Intermittent fasting / caloric restriction

Fasting activates AMPK, which activates NAMPT, which increases NAD+ synthesis — and also activates sirtuins through reduced NAD+ consumption during the fast. The NAD+ → sirtuin axis is a key mechanism behind caloric restriction's longevity effects in multiple model organisms.

Alcohol reduction

Alcohol metabolism consumes NAD+ extensively — alcohol dehydrogenase and aldehyde dehydrogenase both require NAD+ as a cofactor, generating NADH and depleting the NAD+ pool. Regular alcohol consumption is one of the most reliably modifiable lifestyle factors depleting NAD+.

⏱ Timing & Protocol Notes

NMN or NR: morning, with or without food (food may improve tolerability). Resveratrol: with a fat-containing meal (fat-soluble). Apigenin: any time. NAD+ blood level testing at baseline and 8 weeks post-supplementation to confirm response. Target: blood NAD+ meaningfully above age-typical baseline. Exercise and dietary protein: non-negotiable co-interventions.

The honest bottom line: Regular exercise and reducing alcohol are the most evidence-backed NAD+ interventions available to most people. NMN and NR supplementation adds on top — reliably raising blood NAD+, with metabolic and physical performance benefits in human RCTs. Both approaches together is the optimal strategy.

Honest Assessment

Editor's summary

NAD+ biology is one of the most compelling areas of longevity science — the mechanism connecting NAD+ decline to hallmarks of ageing is genuinely well-supported at the basic science level. The human clinical evidence, while still maturing, is now substantial enough to be taken seriously: multiple RCTs confirm NAD+ elevation, metabolic improvements, muscle benefits, and vascular health improvements. The safety profile is excellent.

The honest caveat: the direct line from raised blood NAD+ to meaningfully longer or healthier lives in humans has not been established. The mechanism strongly suggests benefit; the human outcome data is encouraging but not definitive.
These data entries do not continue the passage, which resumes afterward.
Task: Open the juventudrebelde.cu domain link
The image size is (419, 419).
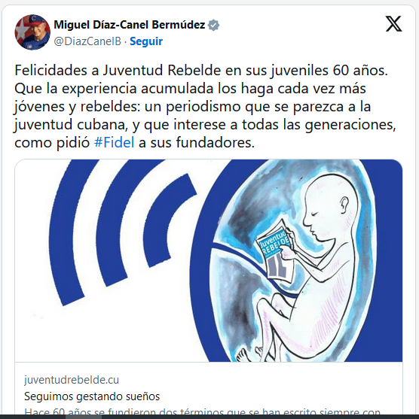Action: pos(72,380)
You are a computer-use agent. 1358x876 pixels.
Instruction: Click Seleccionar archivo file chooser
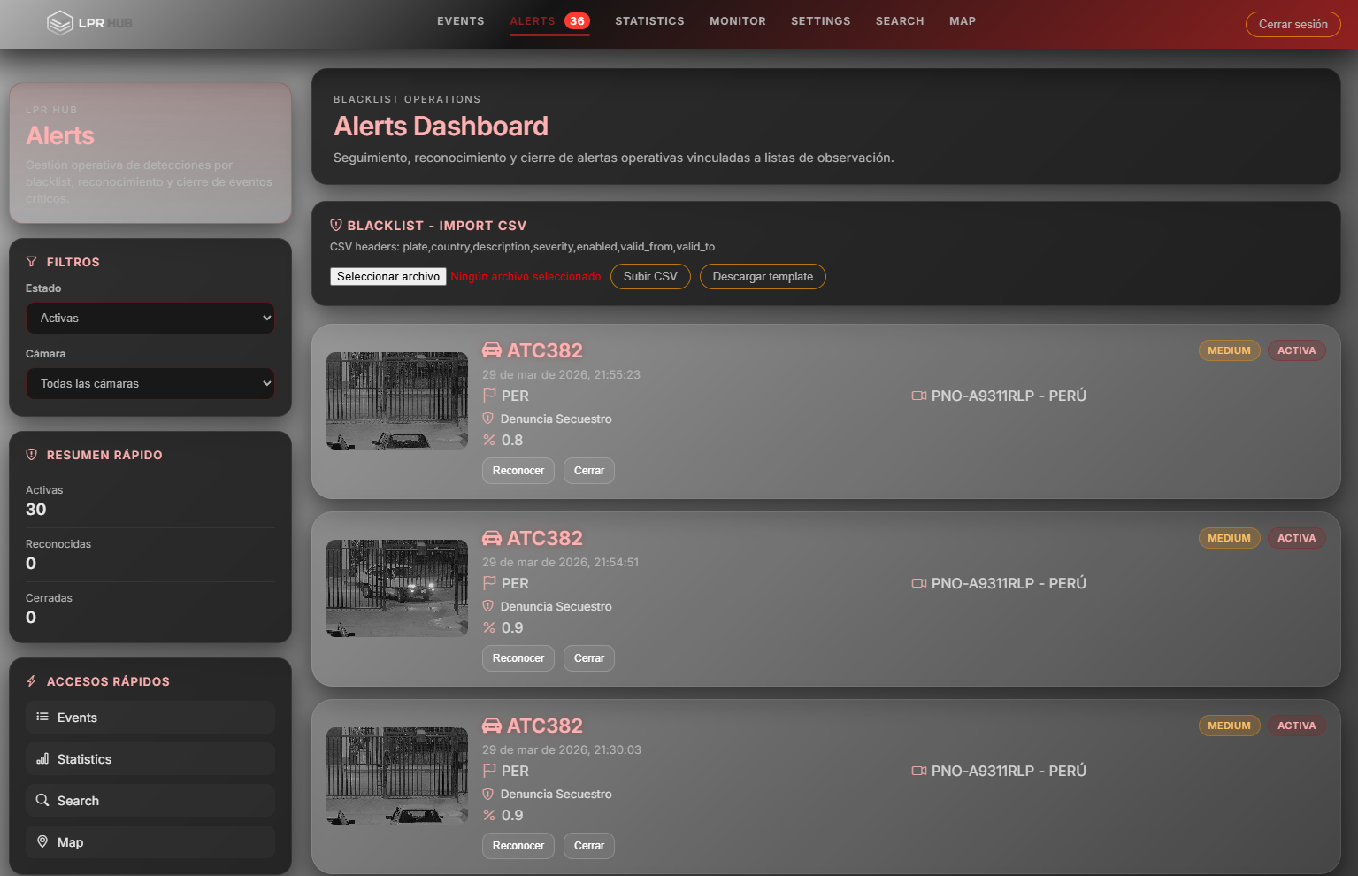pos(388,277)
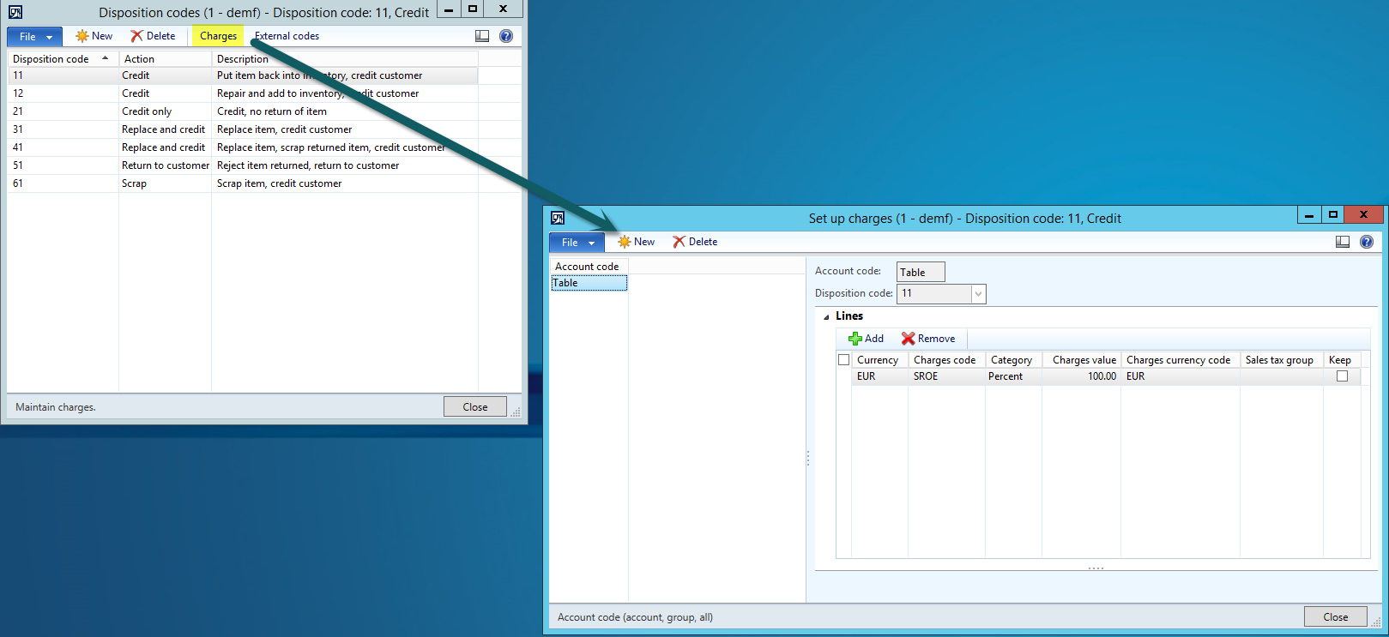Open File menu in Disposition codes window
1389x637 pixels.
click(x=34, y=37)
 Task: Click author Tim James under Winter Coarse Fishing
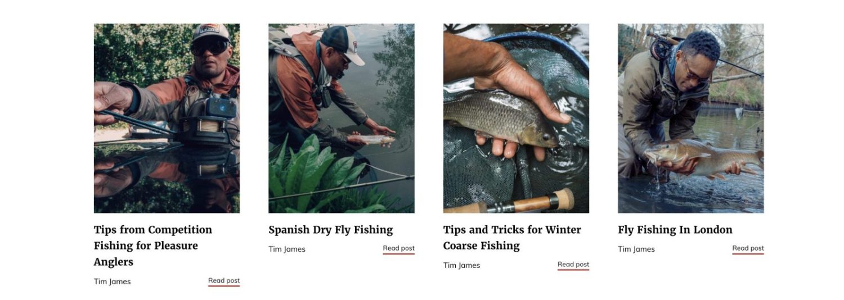point(461,265)
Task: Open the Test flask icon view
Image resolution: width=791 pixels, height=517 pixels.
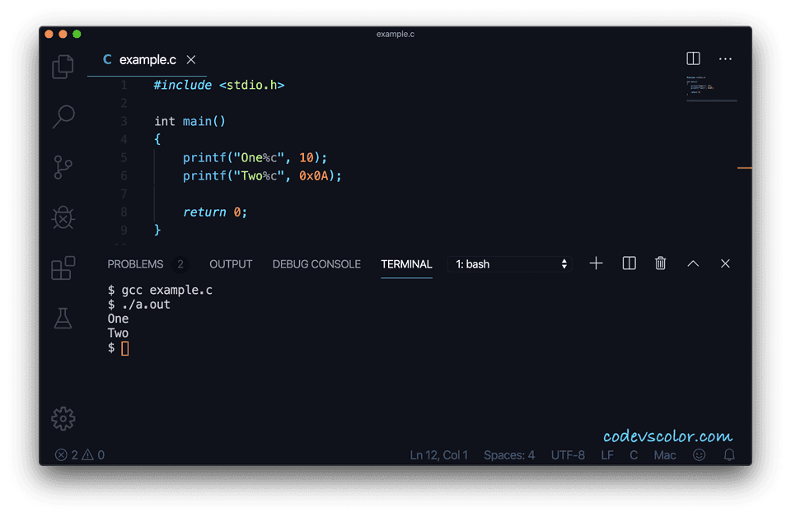Action: [x=63, y=318]
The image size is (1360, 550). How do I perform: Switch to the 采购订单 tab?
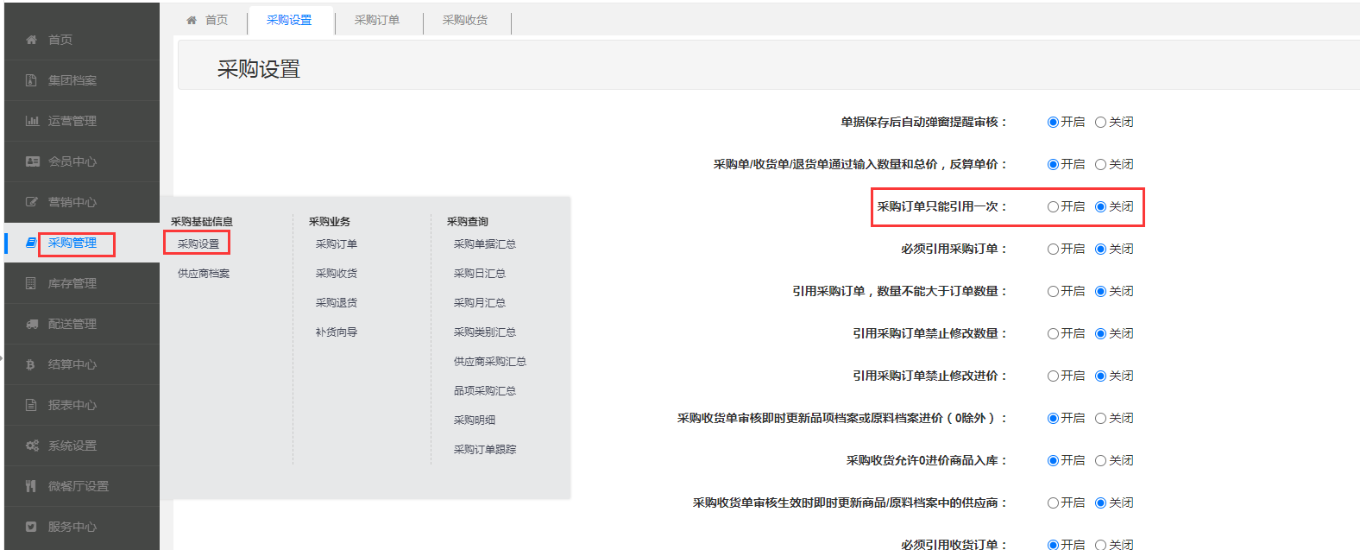coord(377,20)
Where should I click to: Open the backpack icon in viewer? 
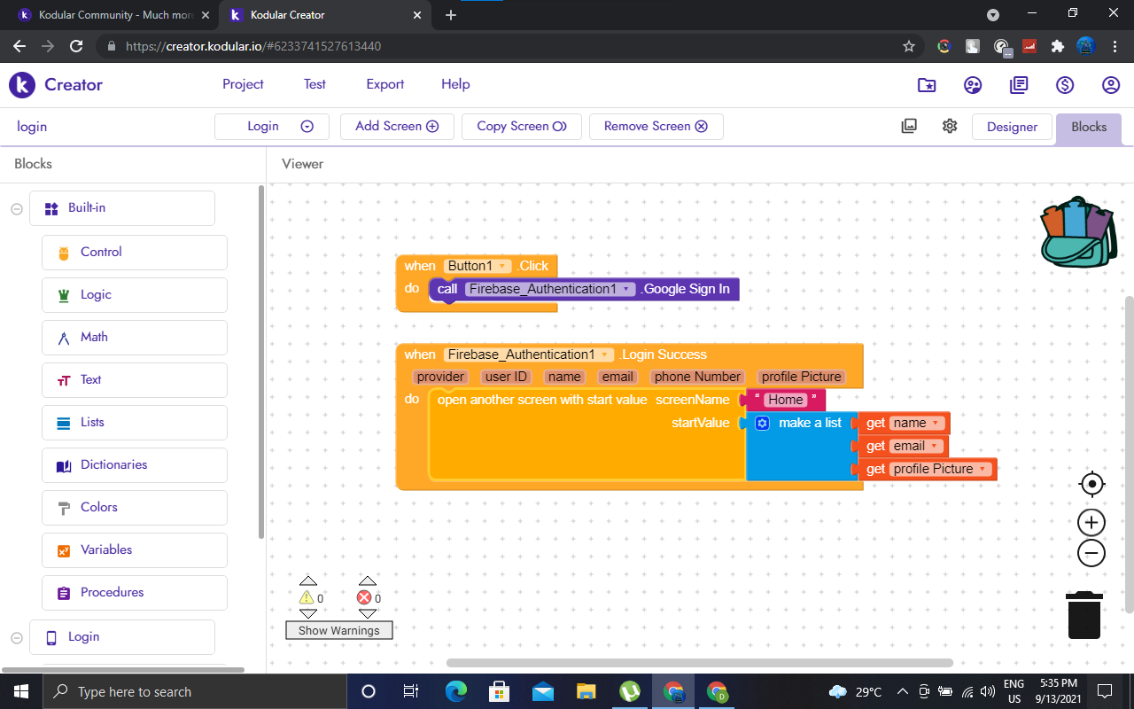(x=1077, y=232)
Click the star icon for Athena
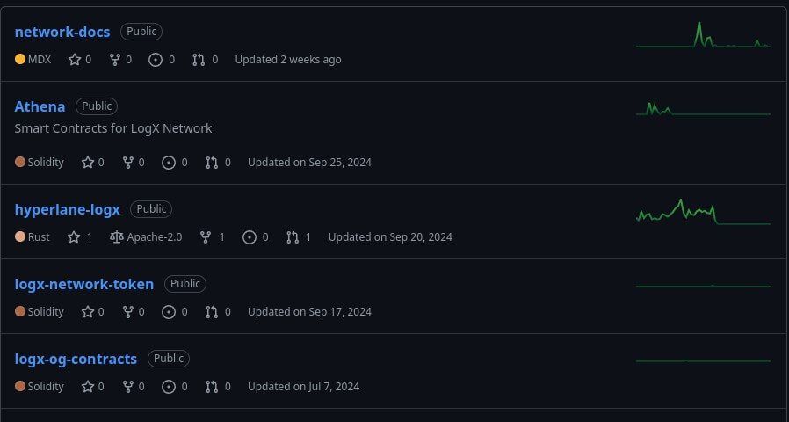Screen dimensions: 789x422 87,163
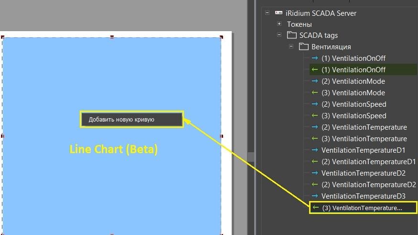
Task: Click blue arrow icon beside VentilationTemperatureD3
Action: pyautogui.click(x=315, y=196)
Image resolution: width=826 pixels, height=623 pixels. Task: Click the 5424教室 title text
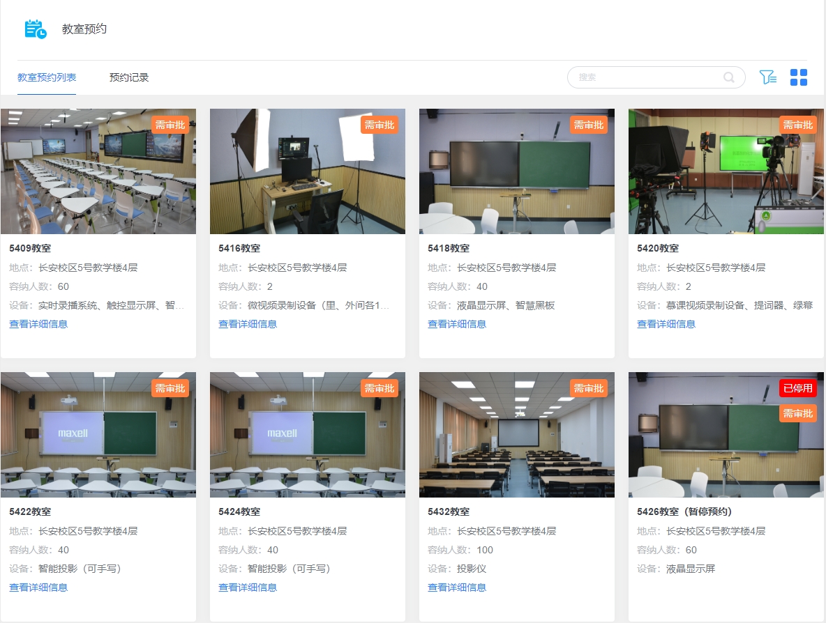point(239,512)
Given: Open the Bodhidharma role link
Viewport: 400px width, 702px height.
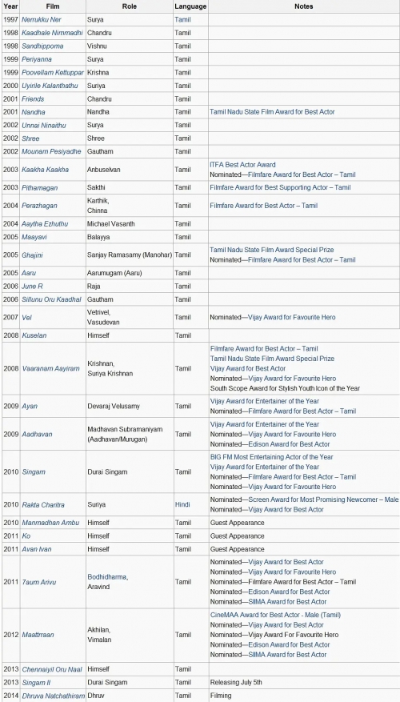Looking at the screenshot, I should 107,577.
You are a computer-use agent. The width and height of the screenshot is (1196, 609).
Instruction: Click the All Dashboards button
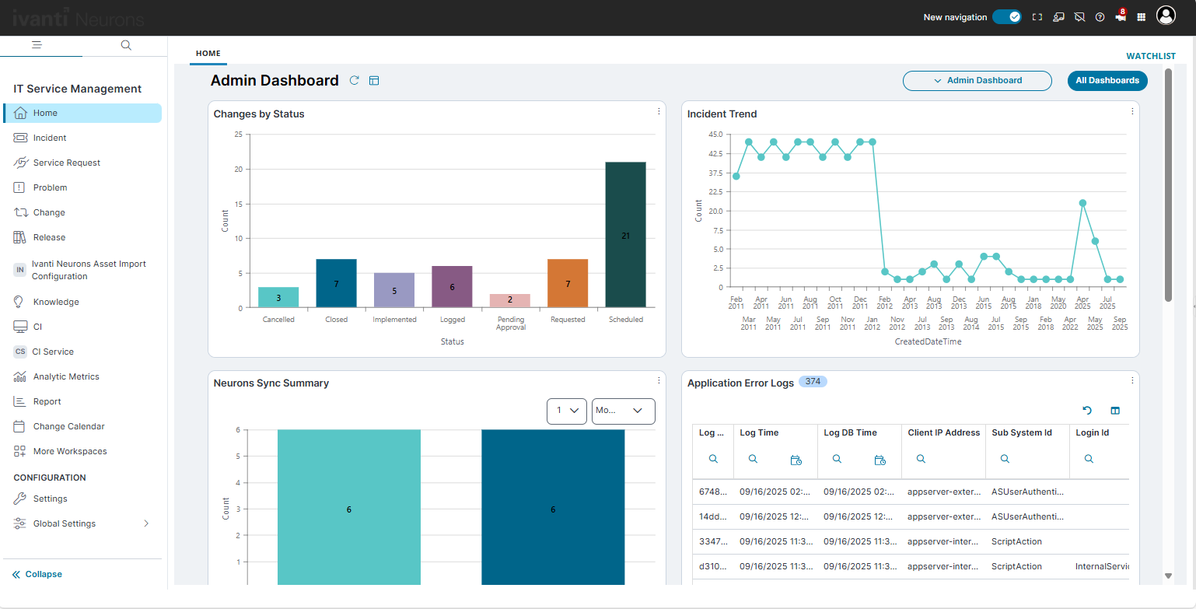pyautogui.click(x=1107, y=80)
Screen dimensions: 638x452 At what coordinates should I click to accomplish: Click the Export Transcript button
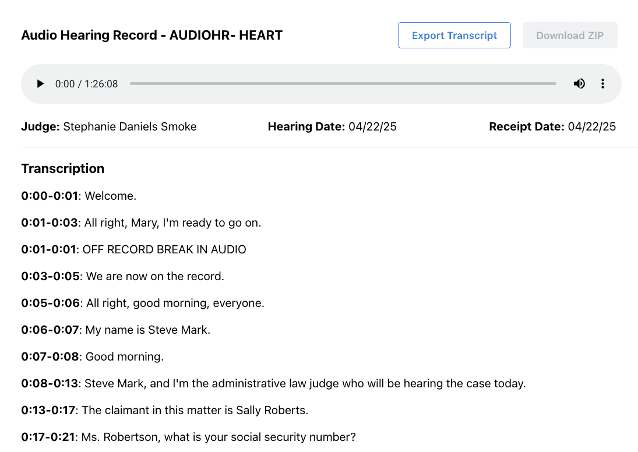pyautogui.click(x=454, y=36)

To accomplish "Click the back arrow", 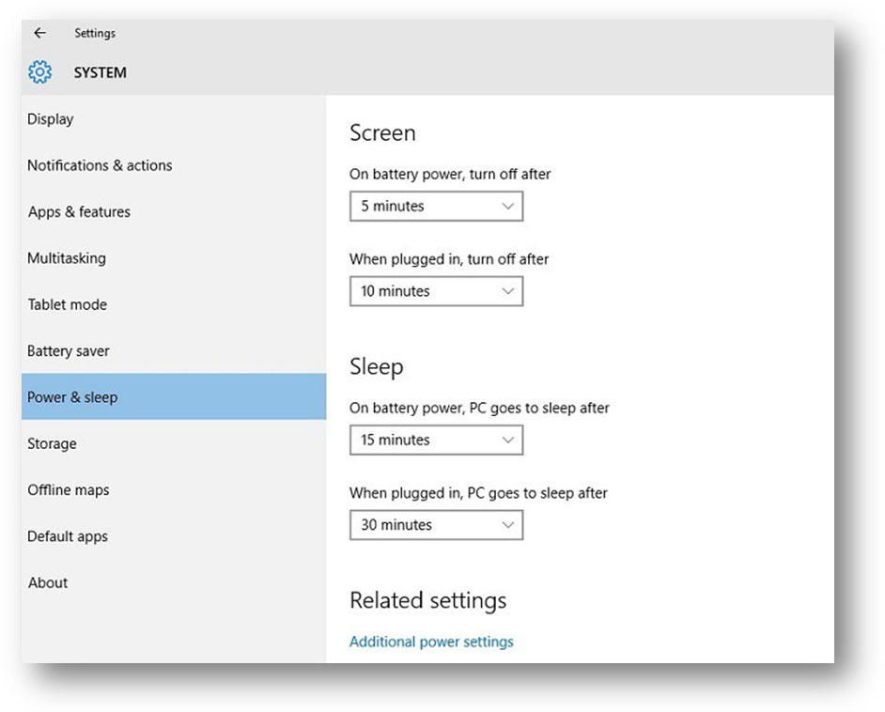I will coord(39,33).
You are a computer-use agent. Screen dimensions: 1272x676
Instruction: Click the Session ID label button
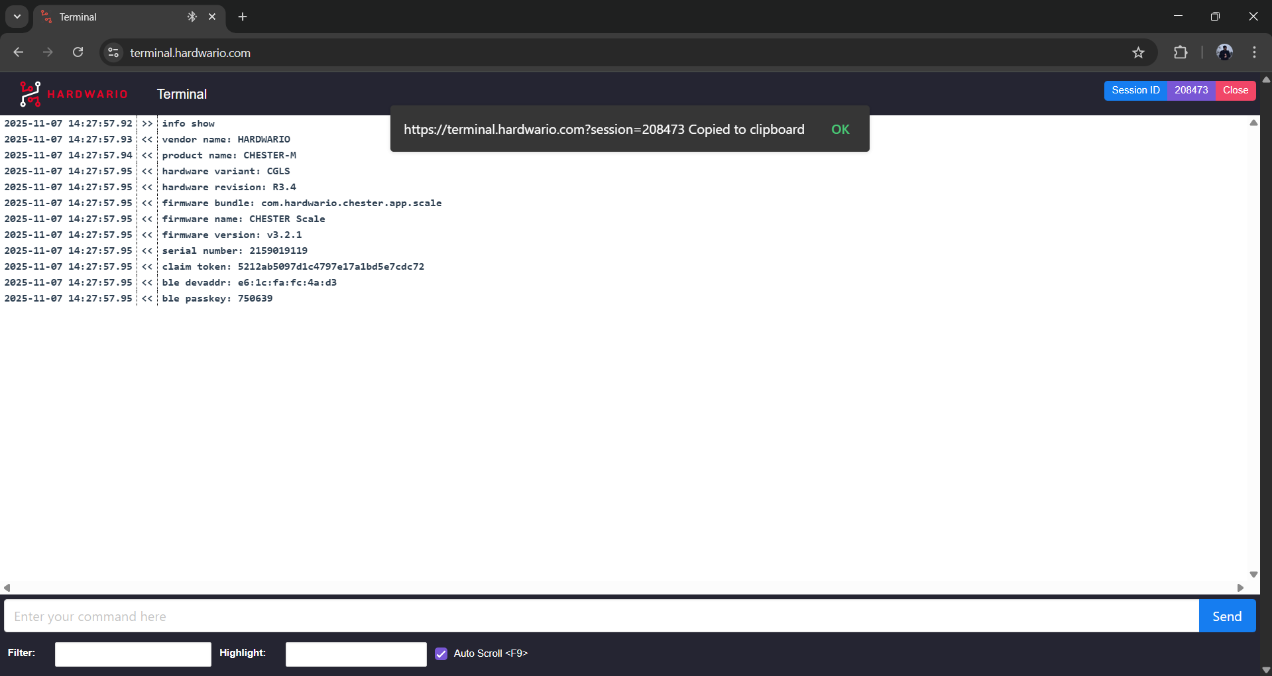[1135, 91]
Most longevity researchers treat NMN/NR as a reasonable bet with a strong mechanistic rationale and an acceptable risk profile — rather than a proven intervention.

The most underappreciated point: regular exercise and reduced alcohol consumption are probably more powerful NAD+ interventions than any supplement — and they have decades of human outcome data behind them. Use both approaches together.

Verdict

"One of the most mechanistically compelling longevity supplements available. Reliably raises NAD+ in humans, with metabolic and muscle benefits in RCTs. The direct longevity evidence in humans is still emerging. Safe, well-tolerated, and rational — especially alongside the lifestyle interventions that raise NAD+ most powerfully: exercise and alcohol reduction."